**Material to process**

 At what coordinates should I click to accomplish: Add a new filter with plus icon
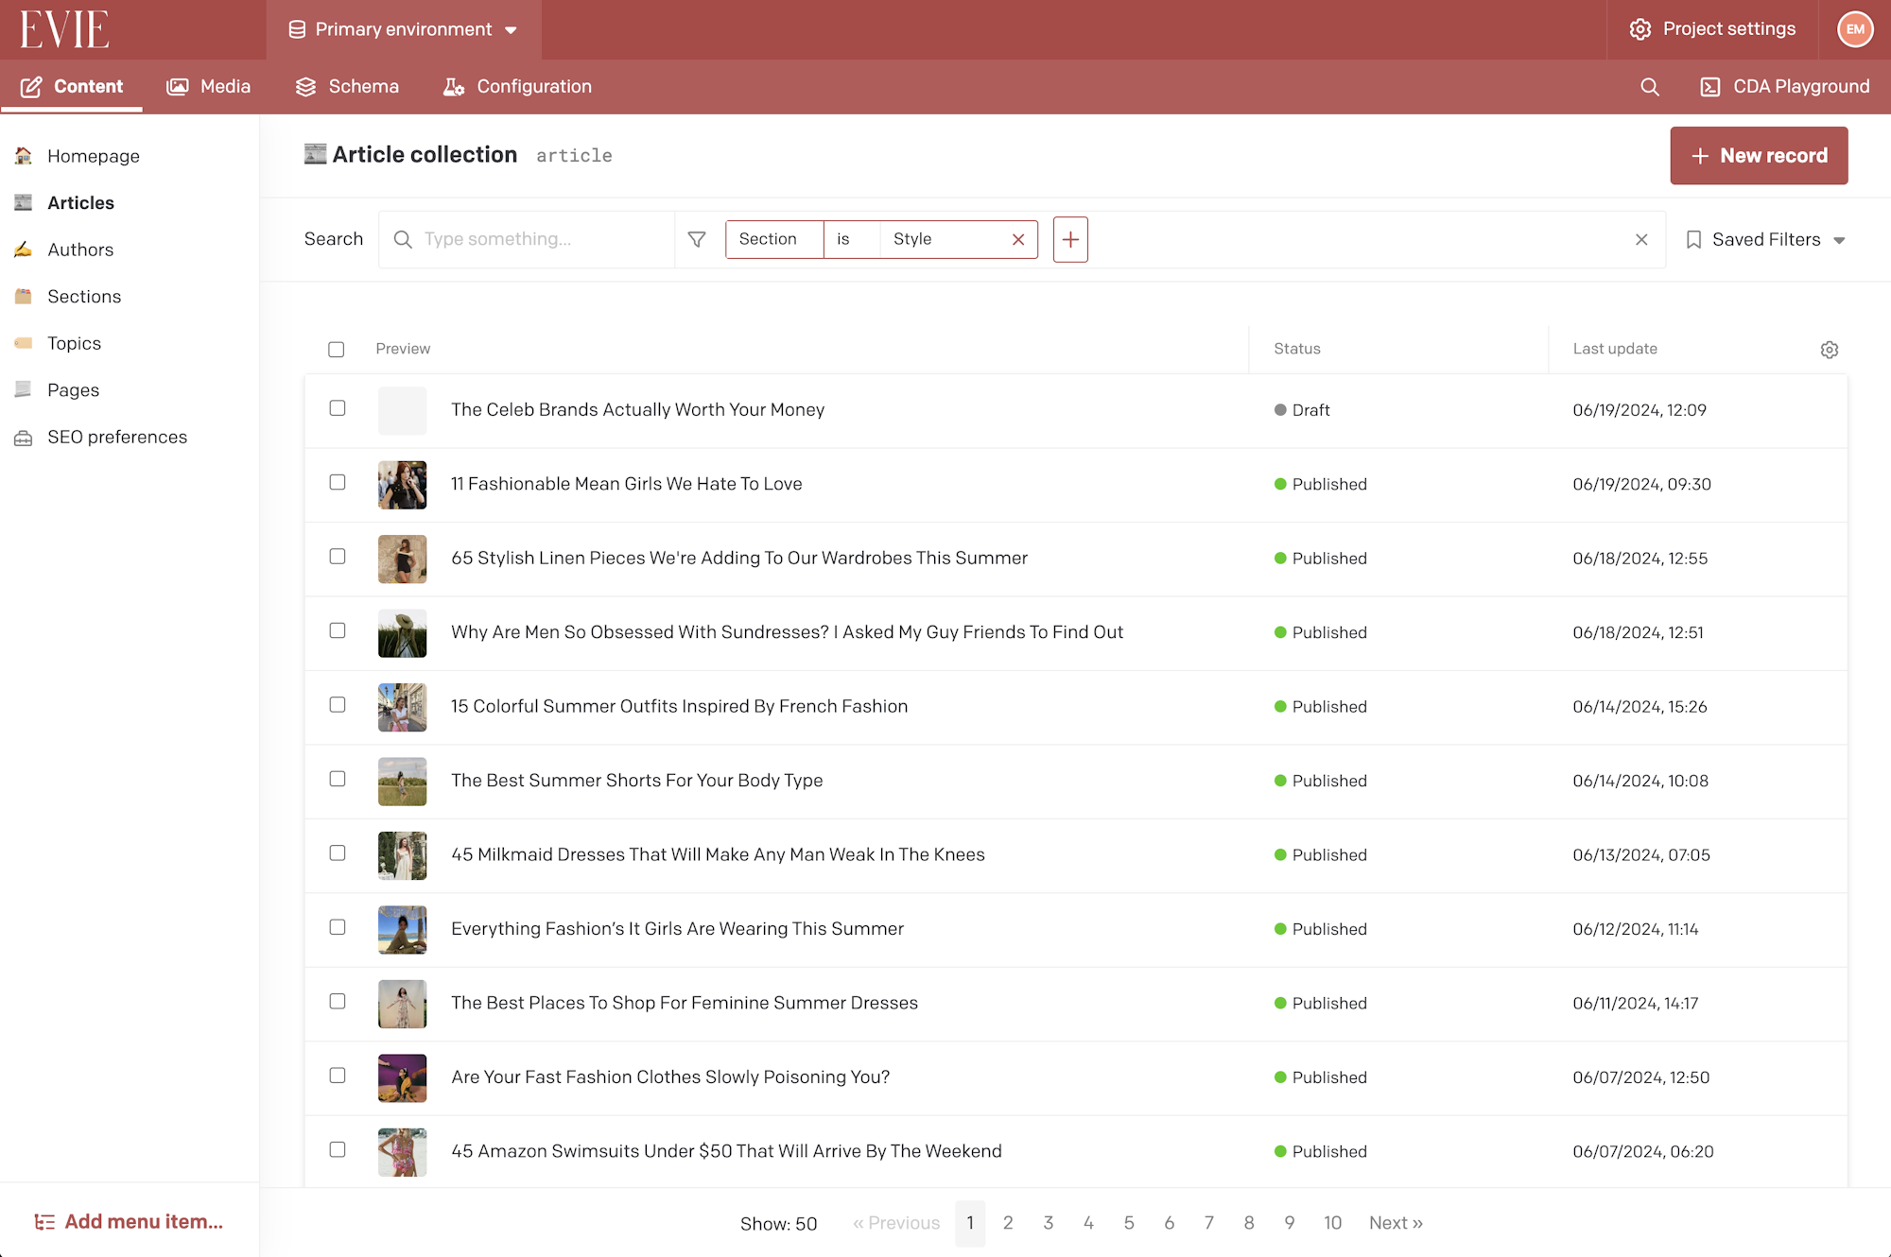(1070, 240)
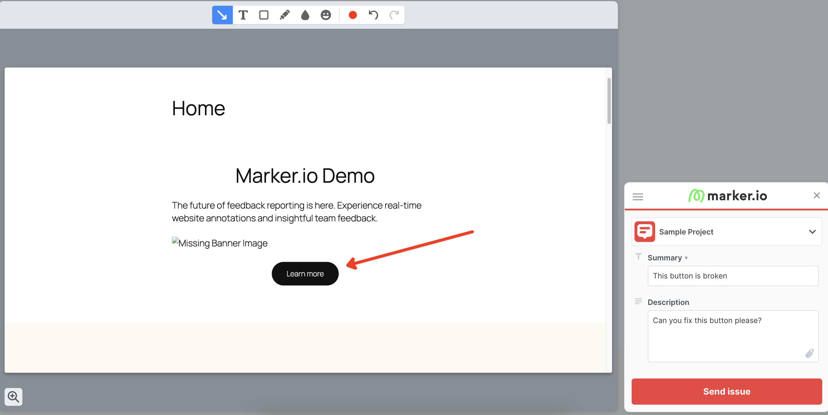Image resolution: width=828 pixels, height=415 pixels.
Task: Select the Text annotation tool
Action: [x=243, y=15]
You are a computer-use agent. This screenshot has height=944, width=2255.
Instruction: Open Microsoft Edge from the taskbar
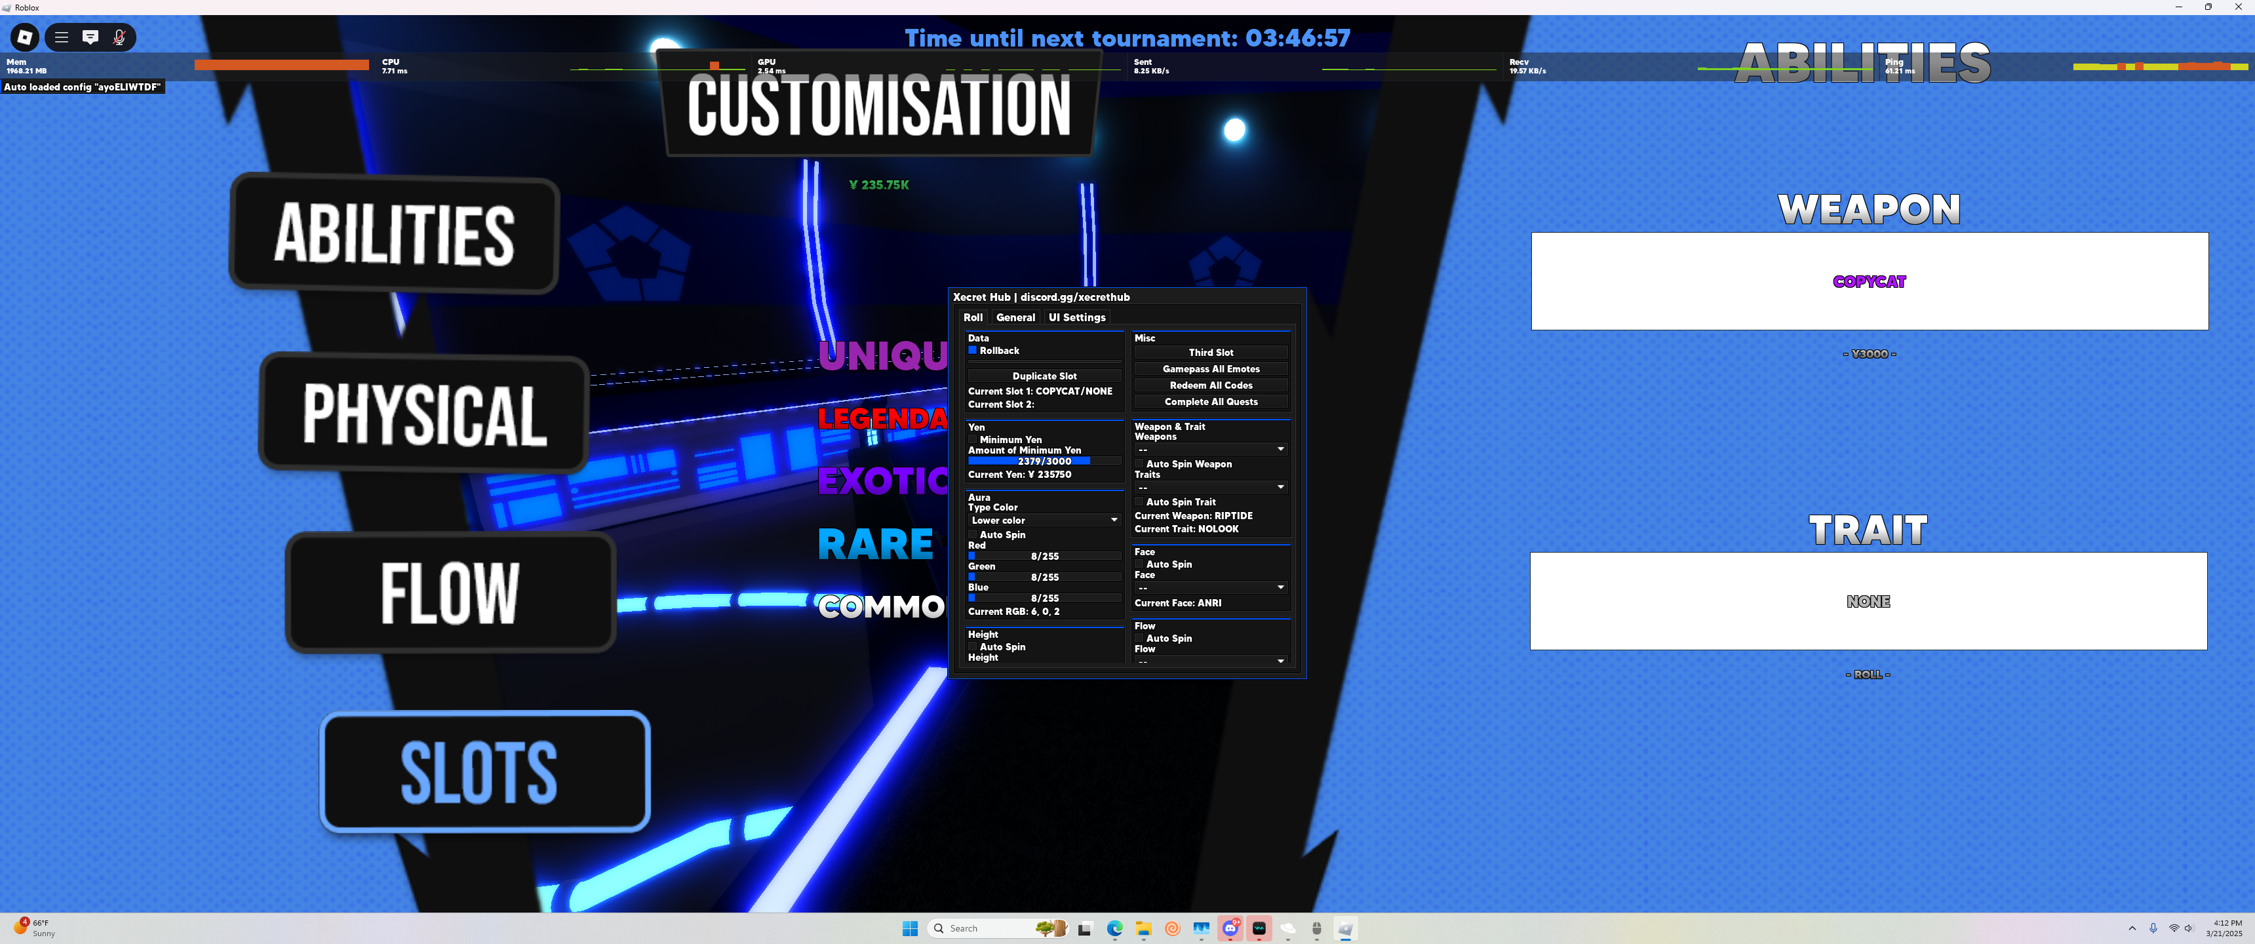tap(1114, 928)
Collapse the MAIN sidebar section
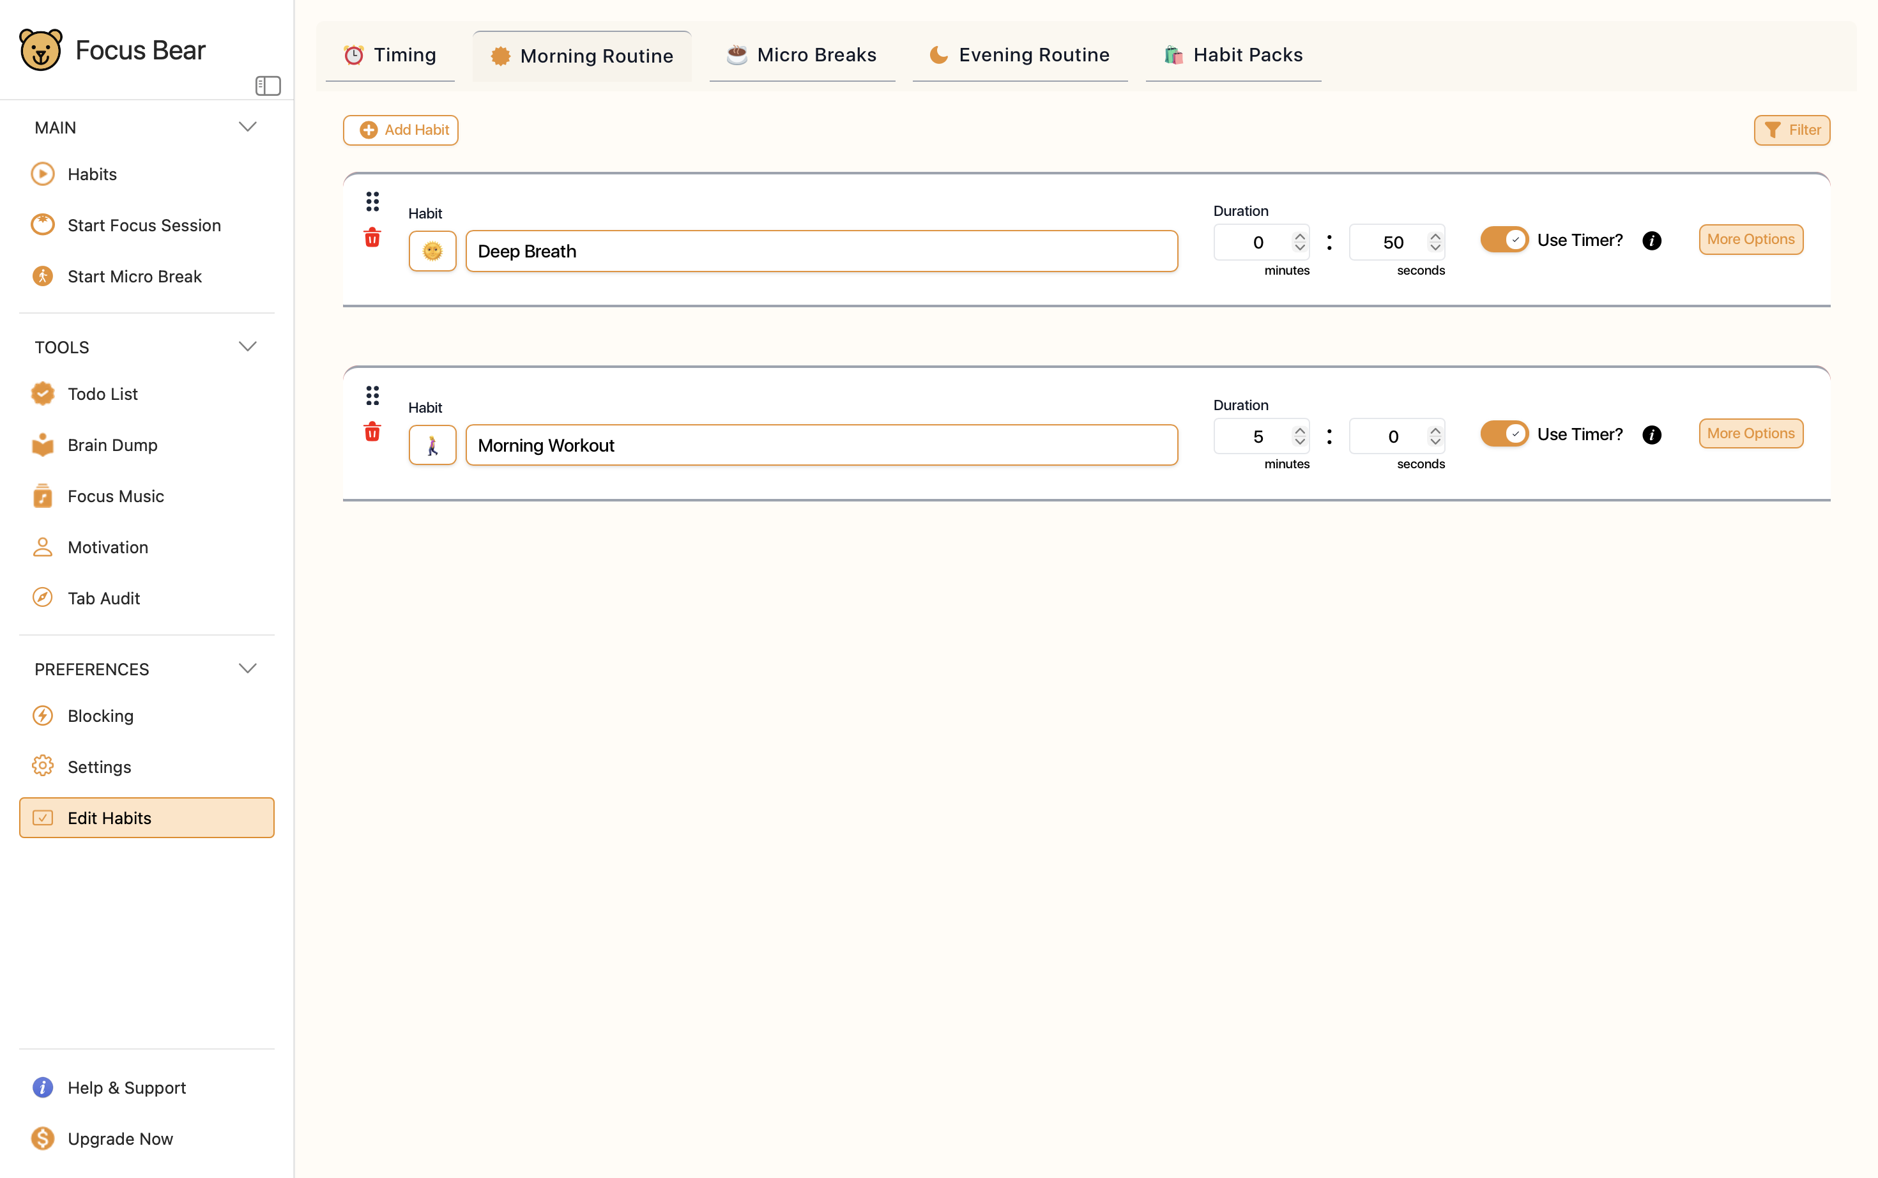 pyautogui.click(x=248, y=127)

**Activity**
Would you print all of the entries exactly, omitting any image?

**Exercise result**
 At what coordinates should I click to accomplish: Add a new filter with plus icon
(1070, 240)
Image resolution: width=828 pixels, height=415 pixels.
Task: Select the Text annotation tool
Action: [x=243, y=15]
You are a computer-use agent. This screenshot has height=944, width=2255.
Instruction: Open Microsoft Edge from the taskbar
tap(1114, 928)
Collapse the MAIN sidebar section
 pyautogui.click(x=248, y=127)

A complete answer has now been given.